Ricordando la strage che tra il 78’ e il 98’, nella fabbrica di pesticidi Siapa, ex Federconsorzi, oggi Agricap, ha coinvolto decine di operai morti di tumore al polmone o di gravissime malattie dopo aver lavorato per anni e anni a contatto con diserbanti e anticrittogamici tra le quali il DDT vietato dal 1969, le morti bianche ancora rappresentano una piaga nel nostro paese.L’ordine di grandezza è di circa due milioni di morti annualmente nel mondo, di cui circa 12 mila bambini. Il numero di morti in Italia al 2007 è di 1260. L’Italia, nel decennio 1996-2005, è risultato il paese con il più alto numero di morti sul lavoro in Europa.
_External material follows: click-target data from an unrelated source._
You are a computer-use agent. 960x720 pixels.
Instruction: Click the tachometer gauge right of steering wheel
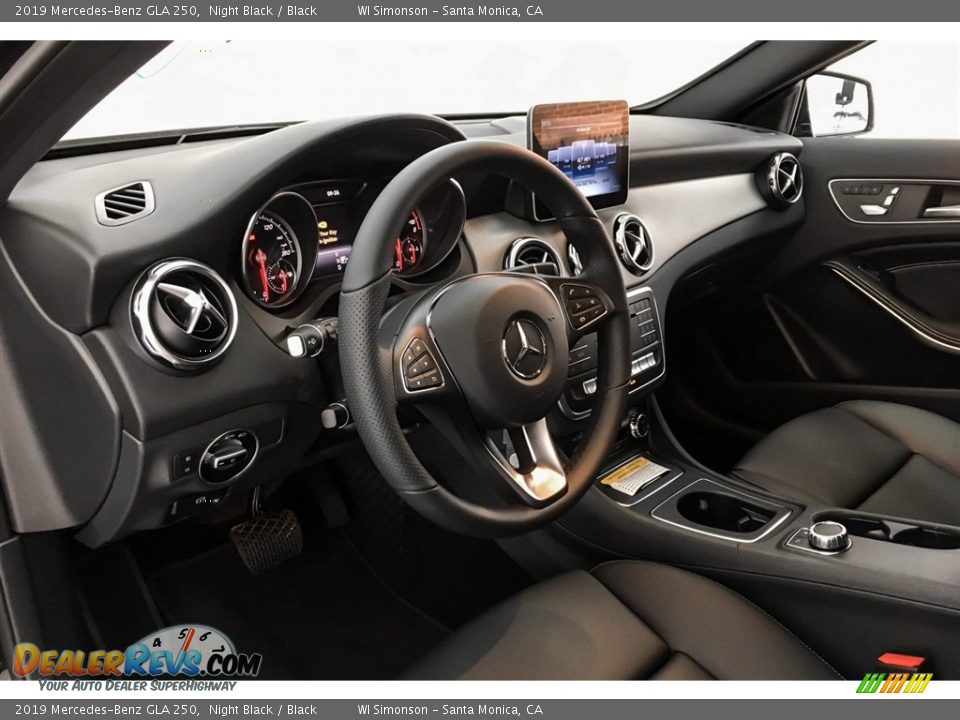[412, 243]
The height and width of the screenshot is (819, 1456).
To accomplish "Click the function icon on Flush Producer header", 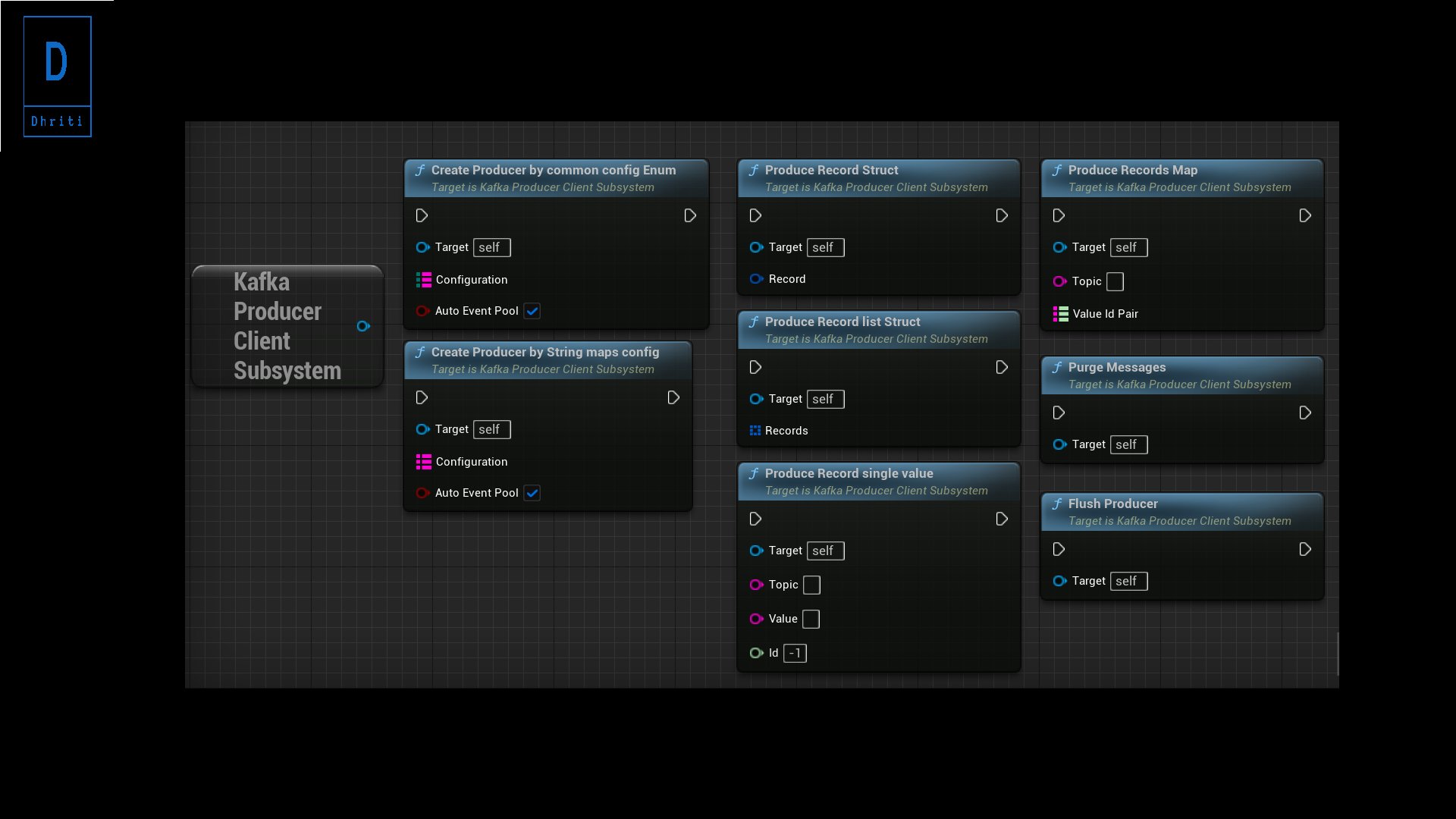I will (1058, 503).
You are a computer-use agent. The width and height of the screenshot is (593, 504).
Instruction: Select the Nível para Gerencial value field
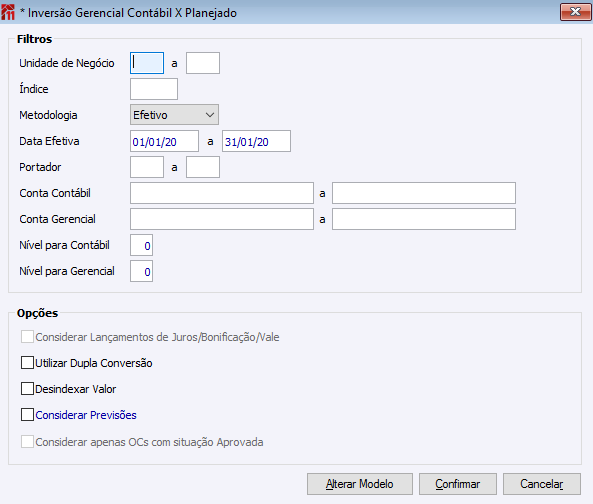(141, 271)
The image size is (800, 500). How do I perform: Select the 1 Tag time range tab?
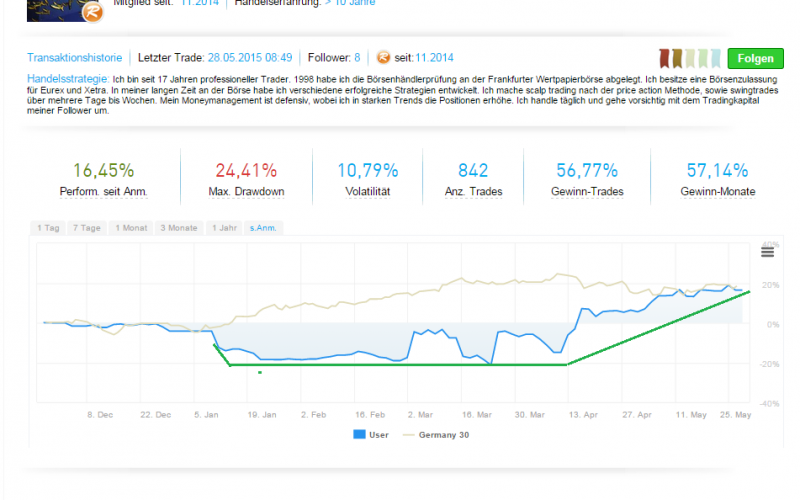tap(49, 228)
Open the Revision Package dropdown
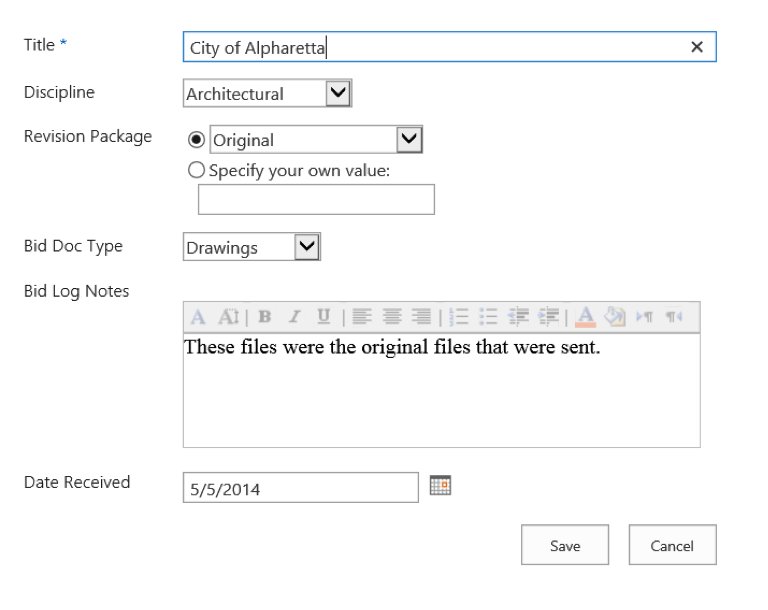Image resolution: width=768 pixels, height=610 pixels. point(409,140)
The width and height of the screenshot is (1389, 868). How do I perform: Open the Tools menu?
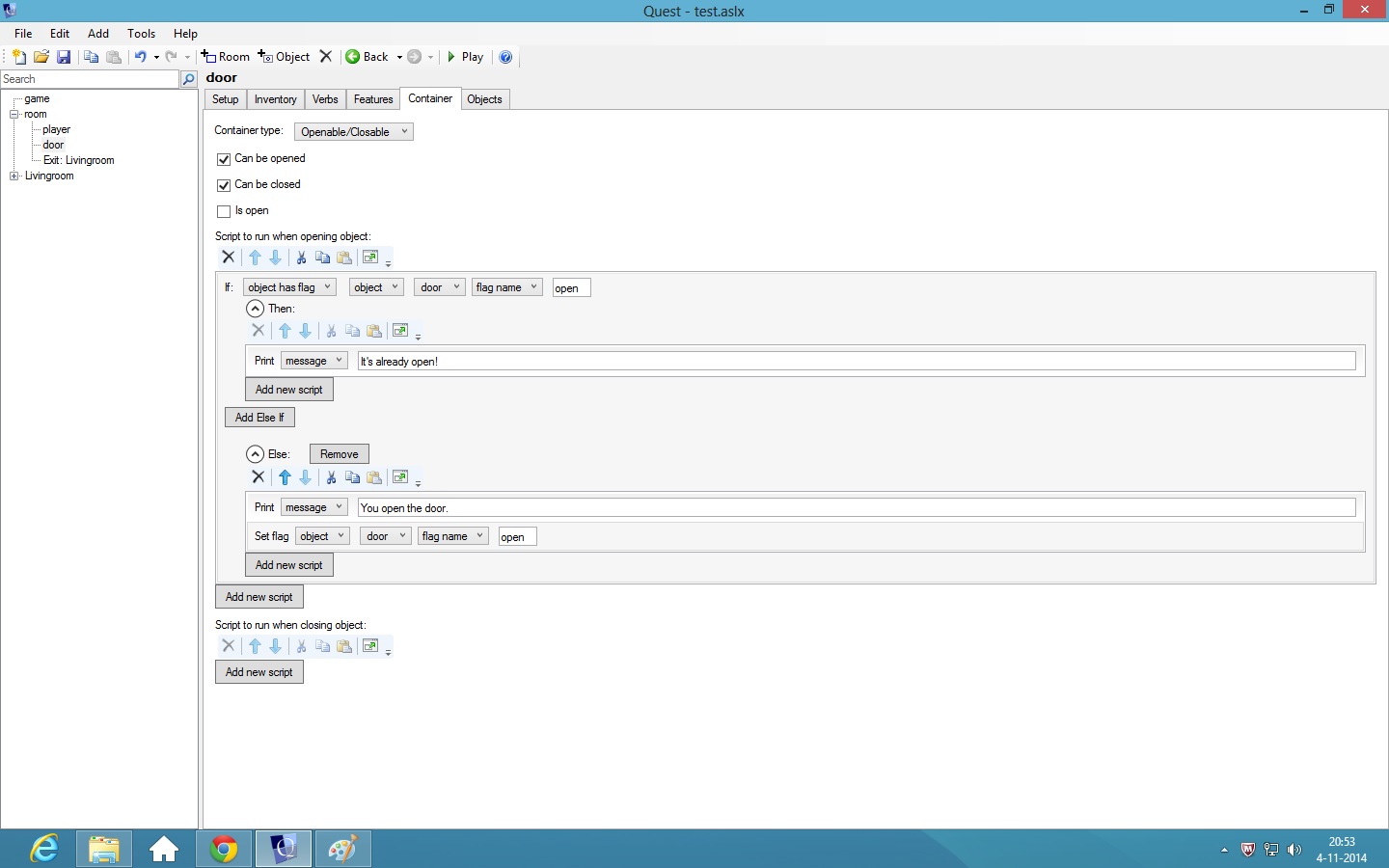click(x=141, y=33)
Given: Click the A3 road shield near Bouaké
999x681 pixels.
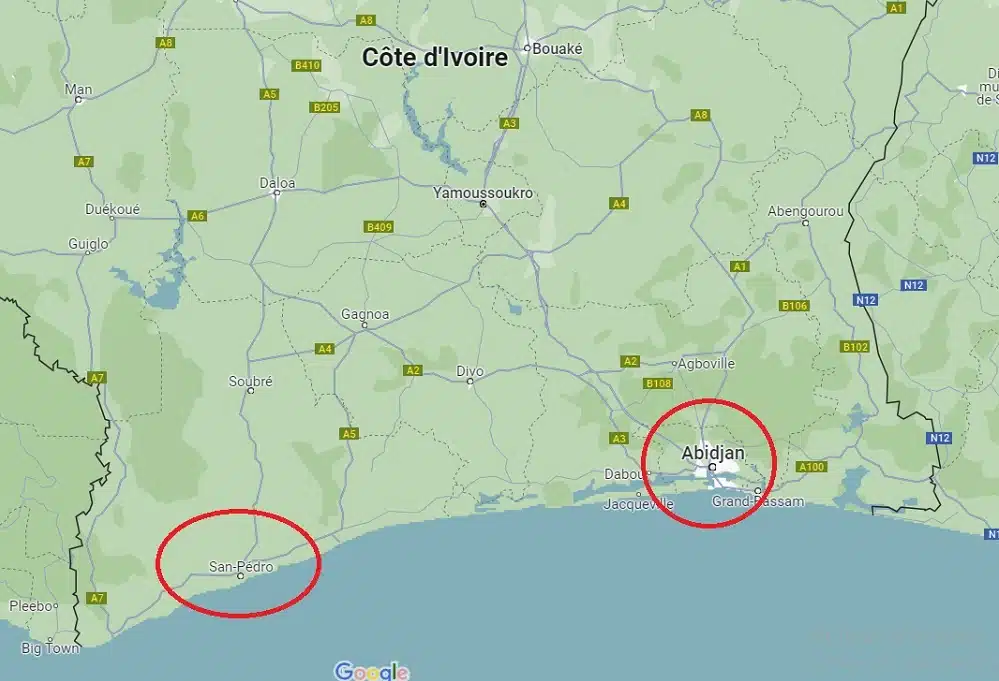Looking at the screenshot, I should (509, 123).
Gli incidenti con danni permanenti che comportano mutilazioni, e danni alla salute non guaribili, negli ultimi 10 anni sono saliti ad oltre 30.000 infortuni all’anno in Italia. Gli infortuni meno gravi, solitamente guaribili in un periodo di tempo variabile da alcuni giorni ad alcuni mesi, sono stati circa 600.000 incidenti con danni temporanei all’anno. La statistica delle malattie temporanee è piuttosto aletoria, in quanto i criteri di controllo sanitario e di monitoraggio variano nel corso del tempo. Indicativamente in Italia si registrano oggi (dal 2000 al 2005) circa 25.000 malattie professionali di vario tipo registrate dall’INAIL.

Invocare una strategia concreta che parta dalla classe dirigente politica del Paese in grado di imporre il rispetto degli obblighi e di applicare agli strumenti sanzionatori per dissuadere chi ne ha la responsabilità dal disertare le basilari norme di sicurezza nei luoghi di lavoro. A cominciare da alcuni datori di lavoro che, non applicando le norme di sicurezza danneggiano anche chi invece le rispetta e creano situazioni di sleale concorrenza. Ciò che manca non è la normativa a riguardo, bensì una cultura della sicurezza. La conferma giunge dalle statistiche dell’Osservatorio Sicurezza sul Lavoro, soltanto quest’anno nel primo trimestre del 2011 il 35,1 per cento delle vite si è spezzata proprio nei settori edile e agricoli, con punte del 46,2 per cento a Nordest, nei cantieri il 22 per cento.